2月22日のマレーシア戦が終了した時点では、「ロンドン五輪出場に望みをつないだ」という表現が適切だった。敵地で4−0の勝利をつかんだものの、喜びは決して大きくなかった。

ところが、23日未明に開始されたもうひとつのゲームによって、日本はさらにロンドンへ前進した。勝ち点で並んでいたシリアが、バーレーンに1−2で敗れたのだ。この結果、日本は首位に返り咲いた。勝ち点12で得失点差もプラス8である。2位のシリアは勝ち点9のままで、得失点差はプラス3に後退した。

日本を後方支援したカタールは、3連勝で勝ち点を9まで伸ばしてきた。しかし、得失点差はマイナス1で、日本とシリアに大きく差をつけられている。数字上は首位通過の可能性を残しているものの、プレーオフに進出できる2位の確保も際どい状況だ。

日本は優位に立った。バーレーンとの最終戦は、引き分け以上で首位通過が決定する。バーレーンに敗れた場合は得失点差の争いとなり、シリア対マレーシア戦の結果を受けて順位が確定する。ホームのシリアがマレーシアに大勝することも想定されるだけに、確実に勝ち点をつかみたいところだ。

さて、マレーシア戦である。

蒸し暑いコンディションのなかで、チーム全体がハードワークを貫いた。前半はもったいないミスも散見されたが、守から攻だけでなく攻から守の局面でも素早い切り替えを心がけたことで、主導権を掌握することができていた。ゲームの終盤になっても、前線からのチェイシングが途絶えることはなかった。

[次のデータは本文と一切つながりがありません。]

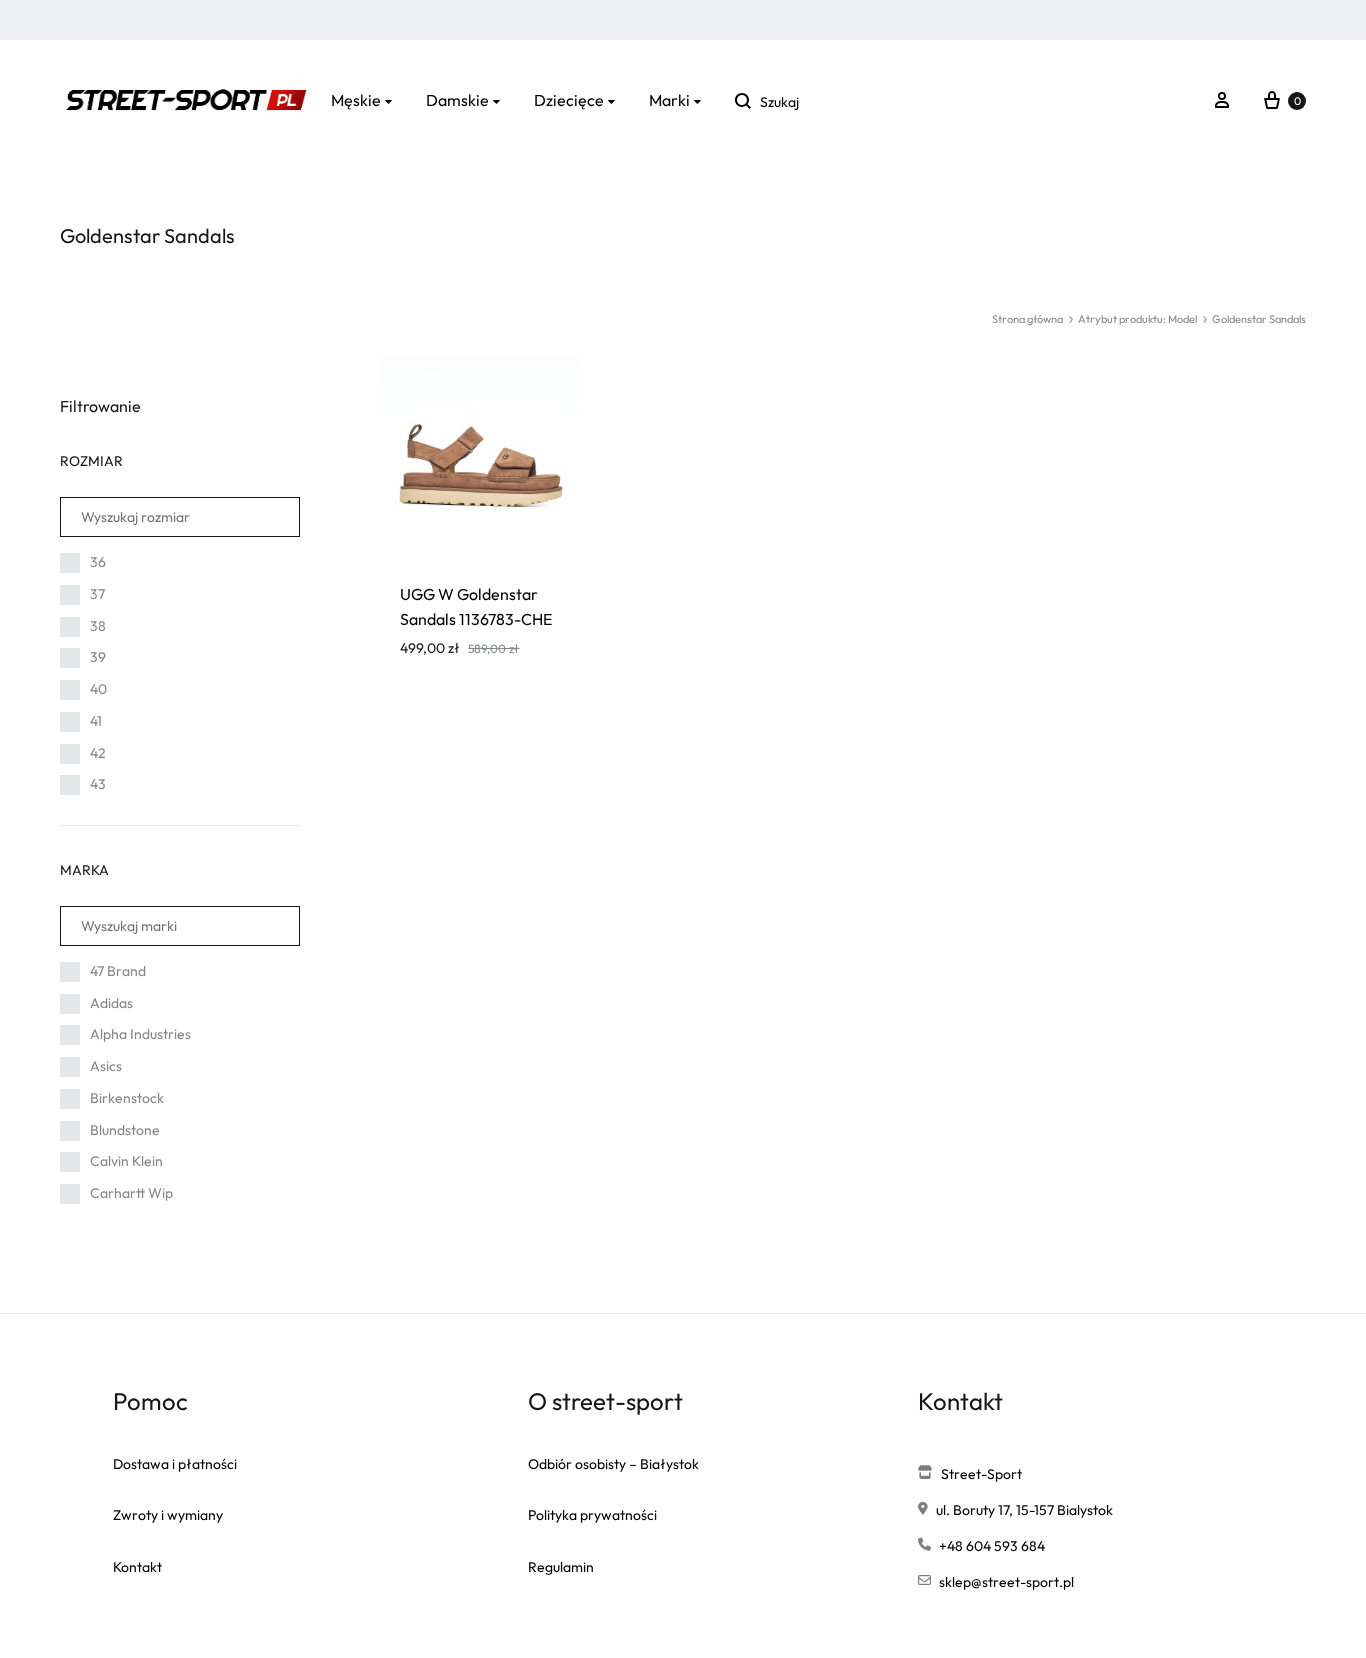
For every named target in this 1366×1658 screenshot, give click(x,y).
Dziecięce (569, 100)
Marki (669, 100)
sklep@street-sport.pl (1006, 1582)
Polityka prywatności (592, 1515)
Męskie (356, 100)
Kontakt (137, 1567)
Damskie (457, 100)
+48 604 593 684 (992, 1546)
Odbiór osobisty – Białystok (613, 1464)
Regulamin (561, 1567)
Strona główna (1027, 319)
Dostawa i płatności (175, 1464)
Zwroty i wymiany (168, 1515)
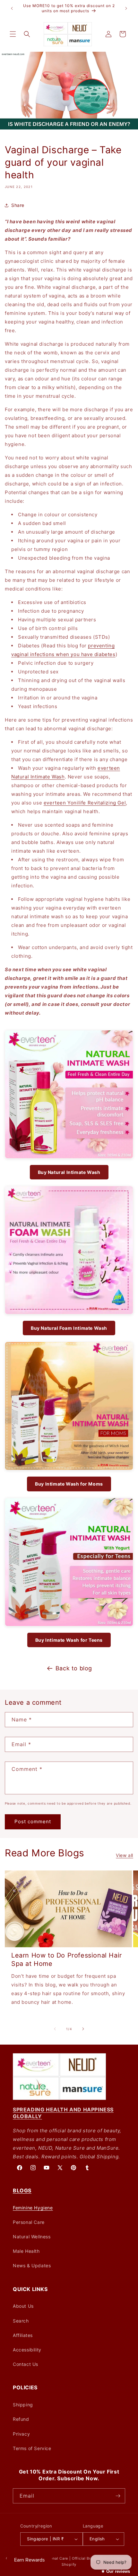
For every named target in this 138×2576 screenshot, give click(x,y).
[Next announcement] (126, 8)
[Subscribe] (118, 2495)
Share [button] (17, 205)
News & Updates (32, 2265)
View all (124, 1855)
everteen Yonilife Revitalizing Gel (85, 803)
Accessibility (27, 2349)
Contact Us (25, 2364)
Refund (21, 2419)
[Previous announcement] (12, 8)
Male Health (26, 2251)
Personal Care (29, 2222)
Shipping (23, 2404)
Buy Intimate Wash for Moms (69, 1484)
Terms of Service (32, 2448)
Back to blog (74, 1668)
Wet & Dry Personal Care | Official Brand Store (66, 2558)
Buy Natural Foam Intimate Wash (69, 1328)
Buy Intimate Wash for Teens (69, 1640)
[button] (13, 34)
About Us (23, 2306)
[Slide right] (83, 2029)
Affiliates (23, 2335)
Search (21, 2320)
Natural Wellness (32, 2236)
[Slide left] (55, 2029)
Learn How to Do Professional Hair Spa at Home (66, 1959)
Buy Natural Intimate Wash (69, 1172)
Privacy (21, 2434)
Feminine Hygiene (33, 2207)
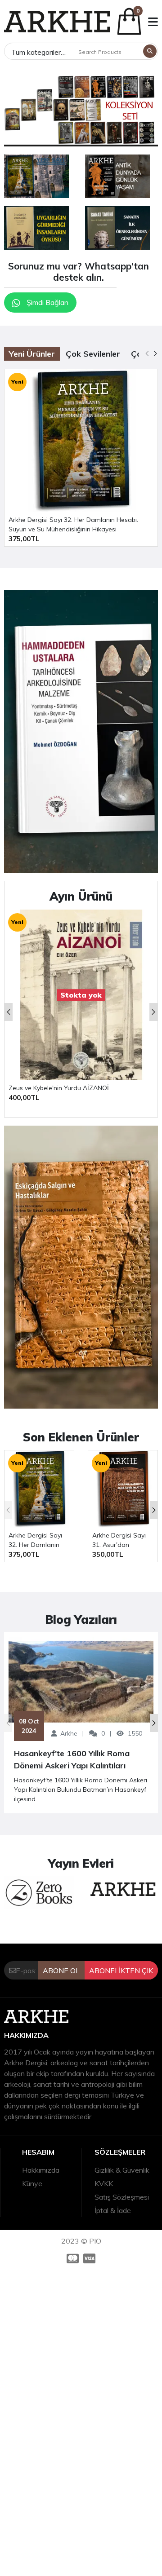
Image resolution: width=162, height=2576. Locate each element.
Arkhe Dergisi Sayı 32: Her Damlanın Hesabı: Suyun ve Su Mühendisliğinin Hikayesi (73, 524)
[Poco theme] (57, 21)
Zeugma (21, 1088)
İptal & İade (112, 2210)
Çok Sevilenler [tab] (93, 354)
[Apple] (36, 176)
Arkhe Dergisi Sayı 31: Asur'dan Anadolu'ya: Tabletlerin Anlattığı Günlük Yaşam (120, 1540)
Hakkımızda (40, 2169)
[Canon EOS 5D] (81, 1267)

4ゴールはひとまずノルマ達成といっていいが、ムダにした決定機もある。少なくともあと1点、うまくすればあと2点は上積み可能だった。6−0まで持っていけば、最終戦へ向けたシリアのモチベーションを奪い取ることもできただろう。彼我の実力がそのままスコアに映し出されたものの、もうひと押しできたとの思いは募る。

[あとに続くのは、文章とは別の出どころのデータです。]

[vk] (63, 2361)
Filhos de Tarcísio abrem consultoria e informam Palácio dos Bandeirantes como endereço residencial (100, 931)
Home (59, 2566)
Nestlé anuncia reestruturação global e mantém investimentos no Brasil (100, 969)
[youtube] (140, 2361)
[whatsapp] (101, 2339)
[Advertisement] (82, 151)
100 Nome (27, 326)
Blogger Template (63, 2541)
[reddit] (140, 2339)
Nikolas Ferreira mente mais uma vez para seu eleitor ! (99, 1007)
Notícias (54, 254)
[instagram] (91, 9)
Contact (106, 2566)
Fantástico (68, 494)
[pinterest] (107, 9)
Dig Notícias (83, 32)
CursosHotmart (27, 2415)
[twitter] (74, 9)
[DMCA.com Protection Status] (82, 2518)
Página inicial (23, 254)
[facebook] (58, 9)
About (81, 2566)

引き分け以上で五輪出場が決まるのは、前回の最終予選と同じだ。国立競技場でホームゲームが行なわれるのも、北京行きをつかんだ道のりをなぞる。

とはいえ、楽なゲームにはならないだろう。4年前も冷たい汗をかいた。勝利が絶対条件のサウジアラビアは、開き直ったメンタリティでぶつかってきた。MF青山敏がゴールライン上で辛うじてクリアするシーンがあり、GK西川が好セーブでしのいだ。0−0のスコアレスドローは予定どおりでも、内容的には紙一重だったと言っていい。

自力での予選突破は復活したが、何も手にしていないことに変わりはない。すべてが決まるのは最終戦である。